** START Material for this exercise **

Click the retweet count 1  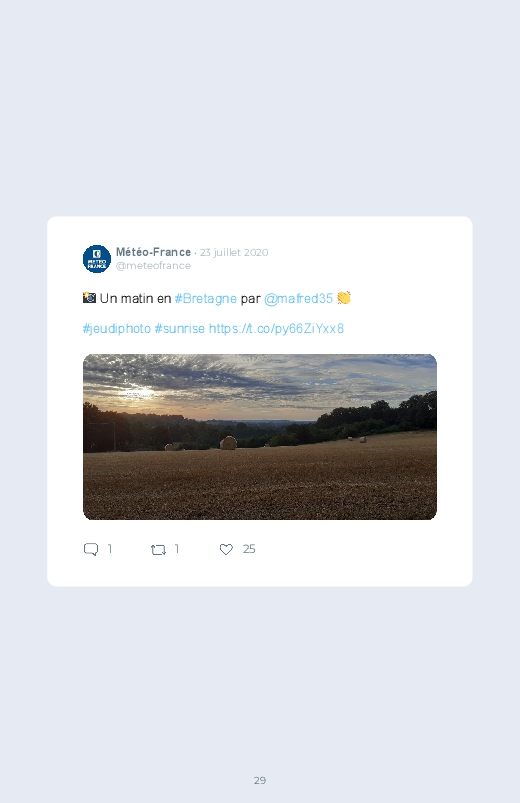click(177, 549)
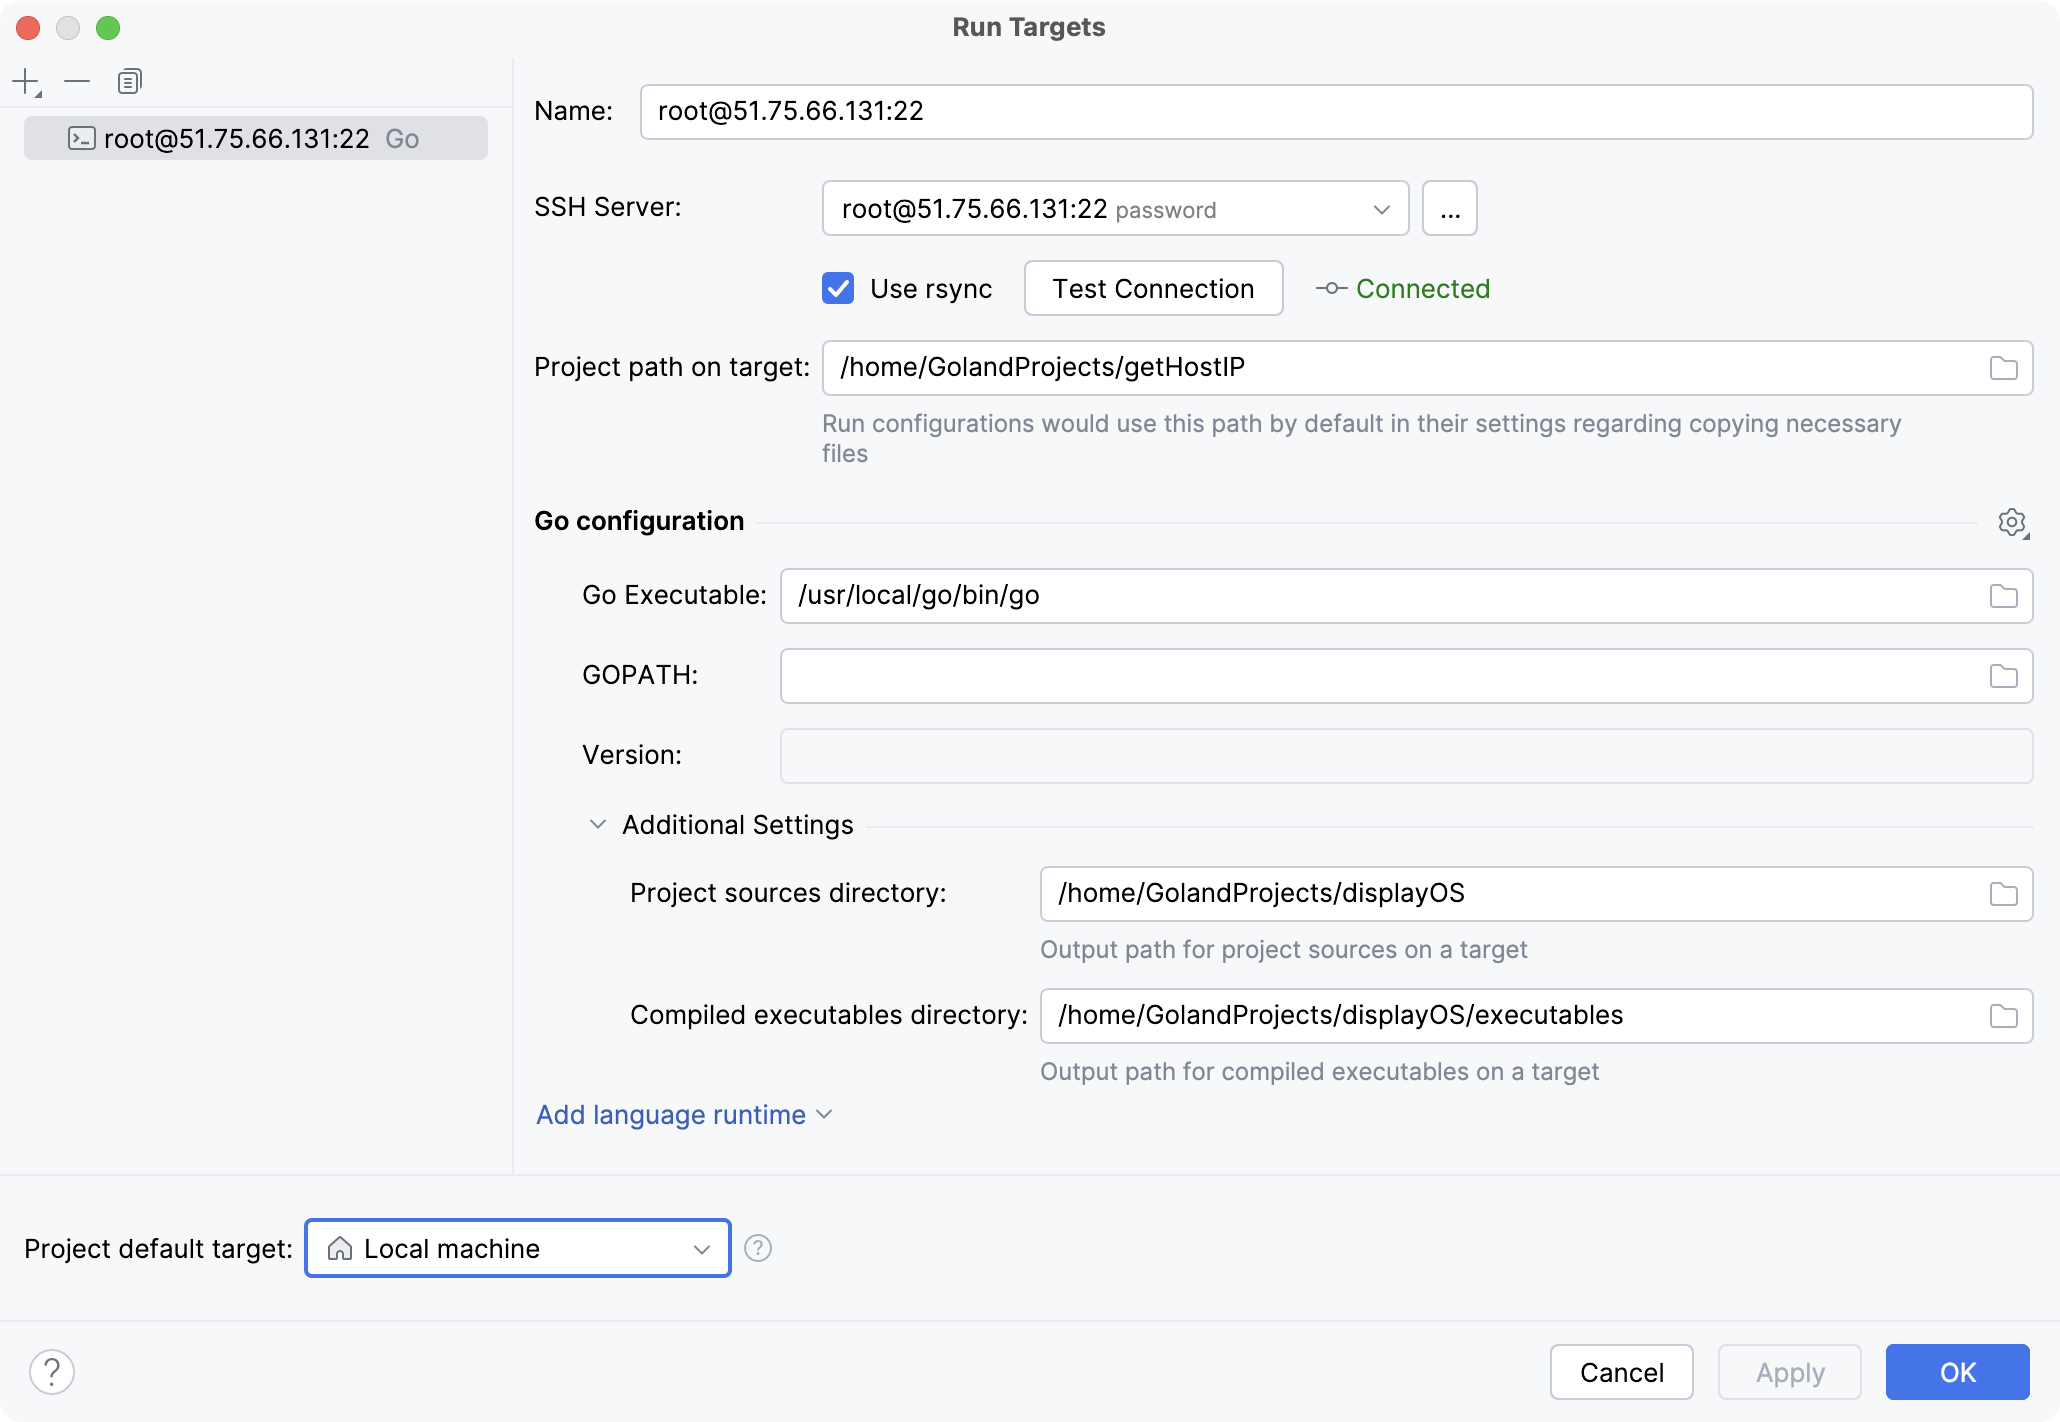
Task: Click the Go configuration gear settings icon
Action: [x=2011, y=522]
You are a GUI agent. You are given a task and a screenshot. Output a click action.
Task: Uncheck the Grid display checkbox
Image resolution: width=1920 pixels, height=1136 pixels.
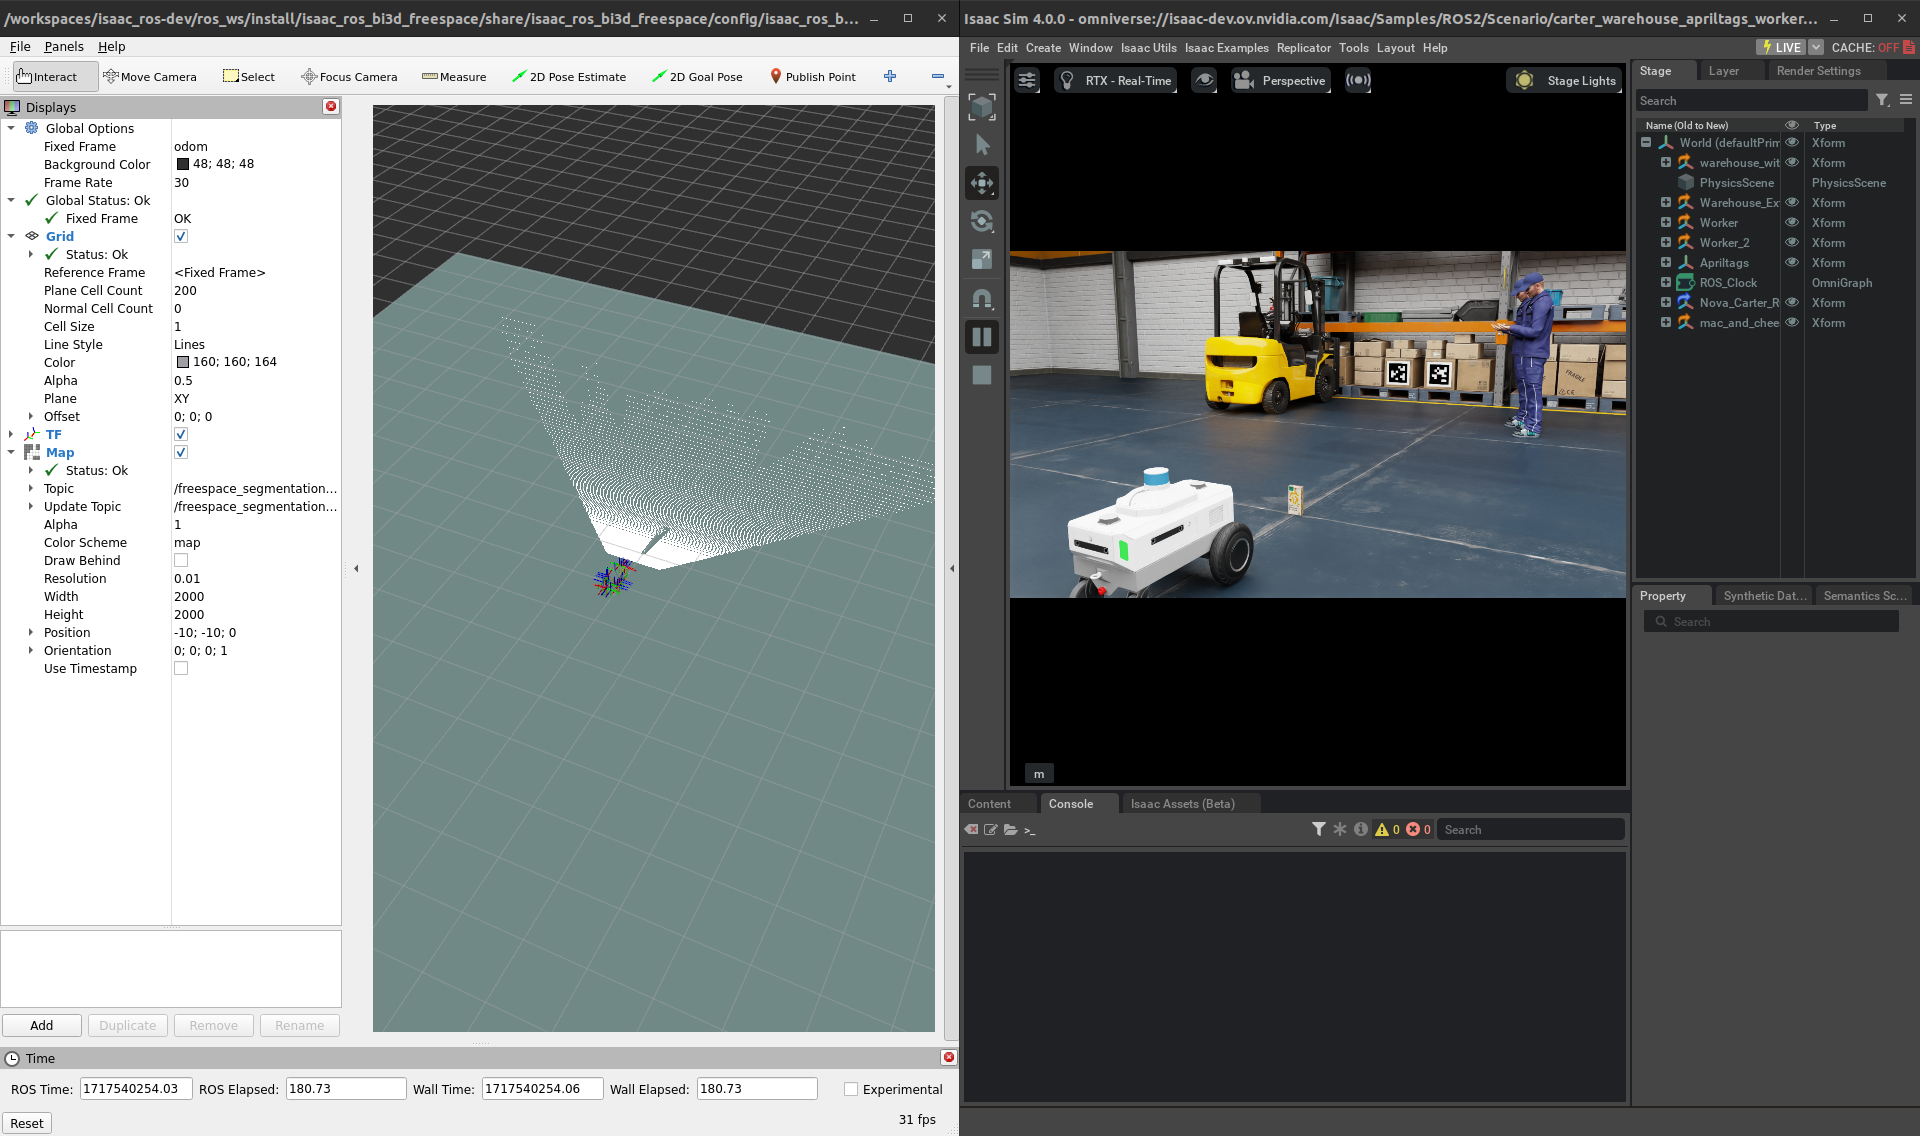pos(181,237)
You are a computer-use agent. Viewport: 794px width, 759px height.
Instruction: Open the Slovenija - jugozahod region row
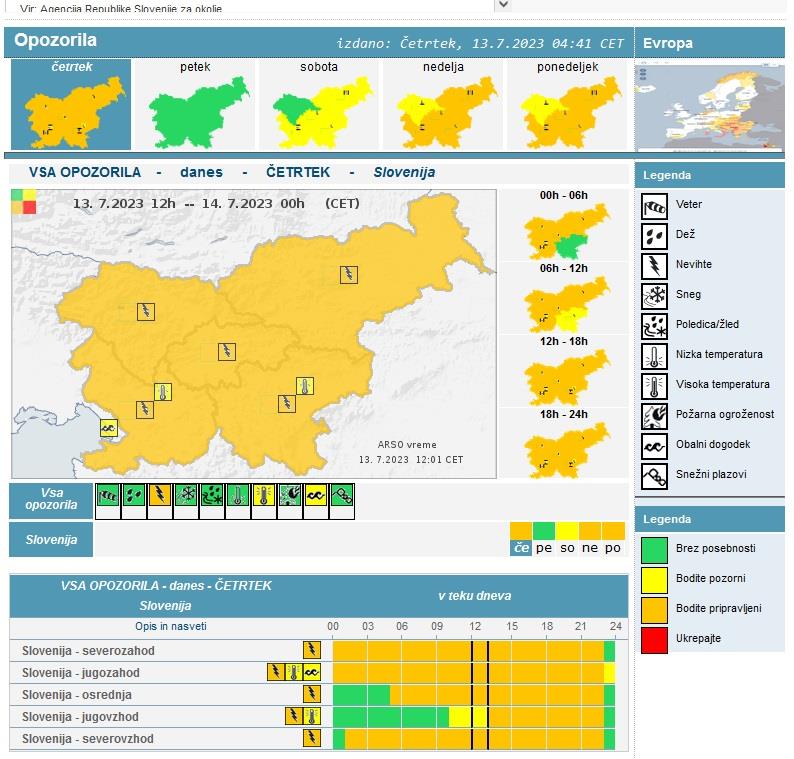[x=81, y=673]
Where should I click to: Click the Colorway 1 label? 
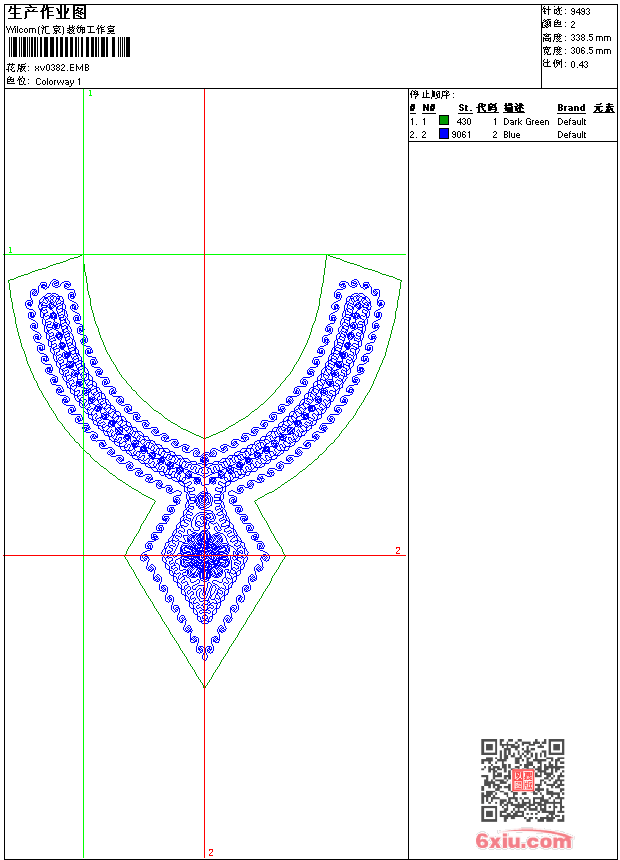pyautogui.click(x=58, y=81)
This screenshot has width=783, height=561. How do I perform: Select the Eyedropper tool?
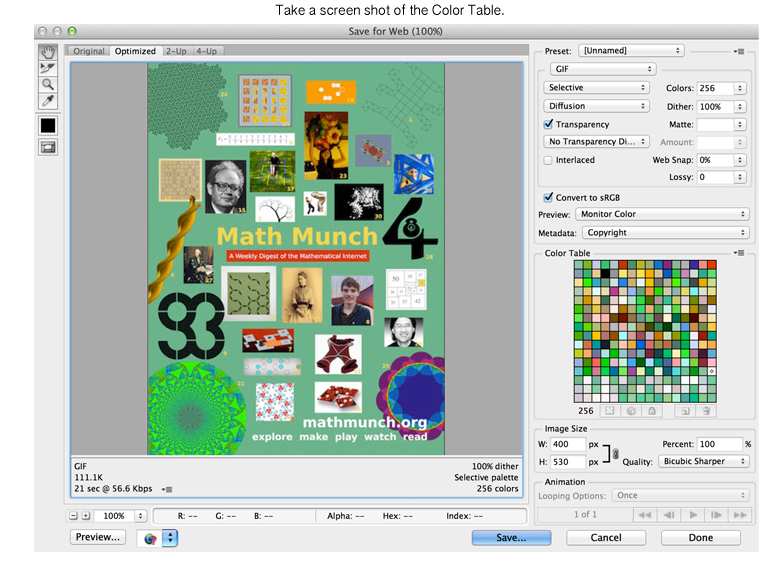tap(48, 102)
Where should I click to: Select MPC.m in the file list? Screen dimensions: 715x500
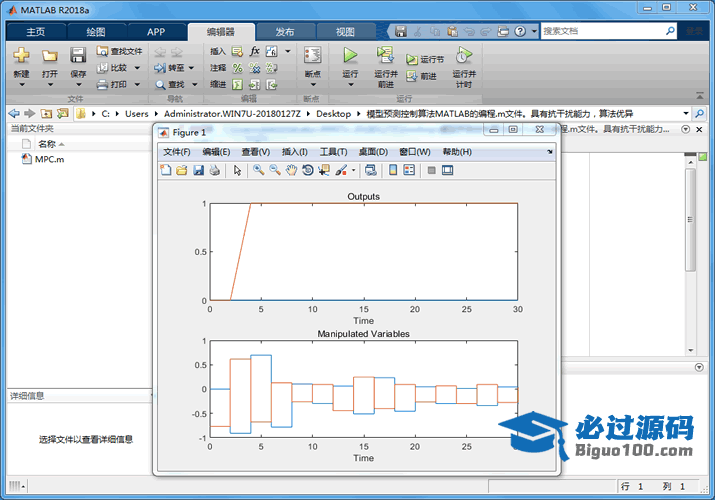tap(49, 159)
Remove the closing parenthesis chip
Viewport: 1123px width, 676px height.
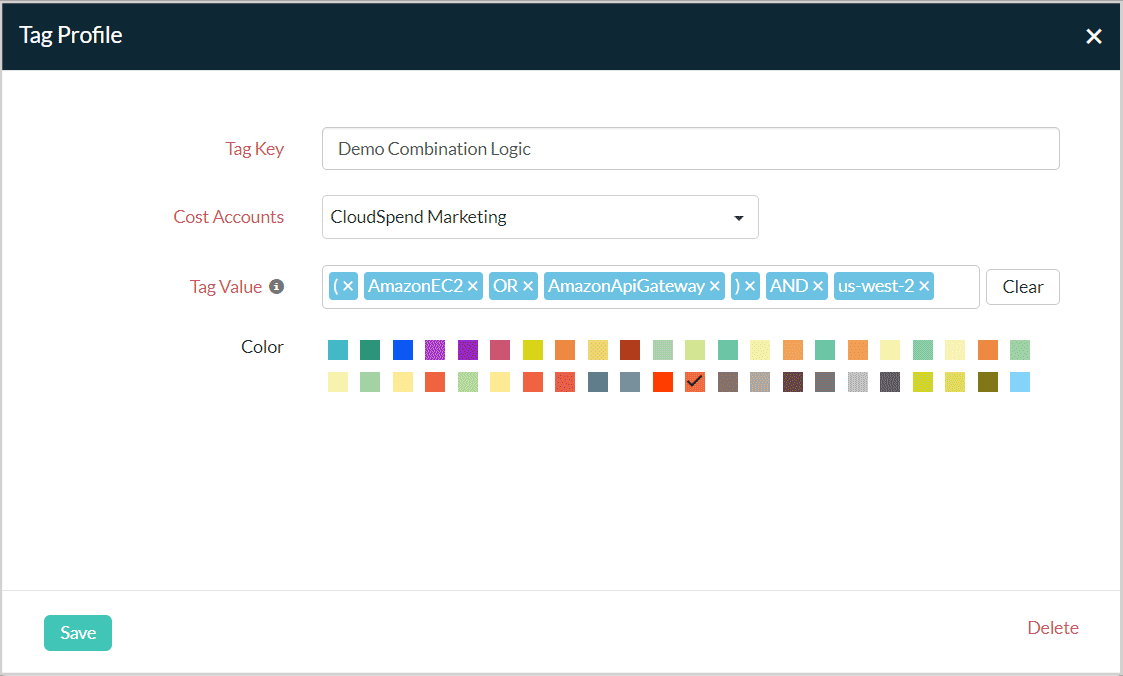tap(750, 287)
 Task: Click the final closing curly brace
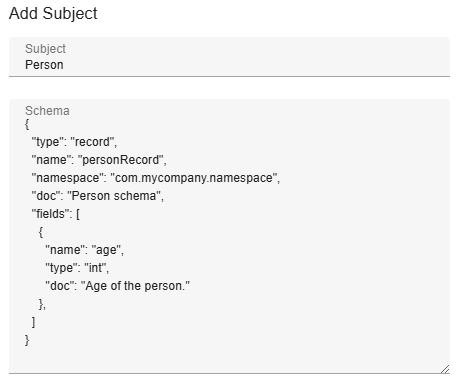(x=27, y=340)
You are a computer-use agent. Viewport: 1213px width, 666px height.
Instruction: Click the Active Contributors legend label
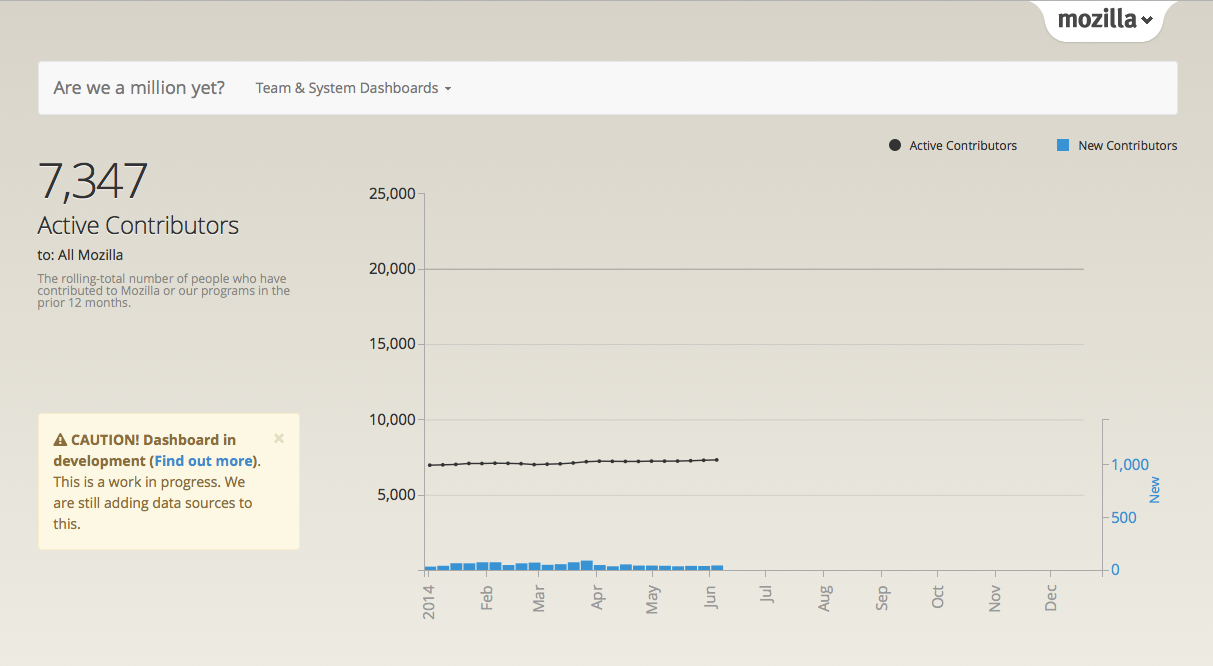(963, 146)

** END Material for this exercise **

**Required task:**
Recast everything in the records from the line containing "Remove the closing parenthesis chip" down to the line containing "(x=27, y=340)" as a Markdown table with the columns Row and Line, skipping blank lines. Leave the pictures out of the answer.

**The response:**
| Row | Line |
|---|---|
| 1 | Remove the closing parenthesis chip |
| 2 | Viewport: 1123px width, 676px height. |
| 3 | tap(750, 287) |
| 4 |  Task: Click the final closing curly brace |
| 5 | (x=27, y=340) |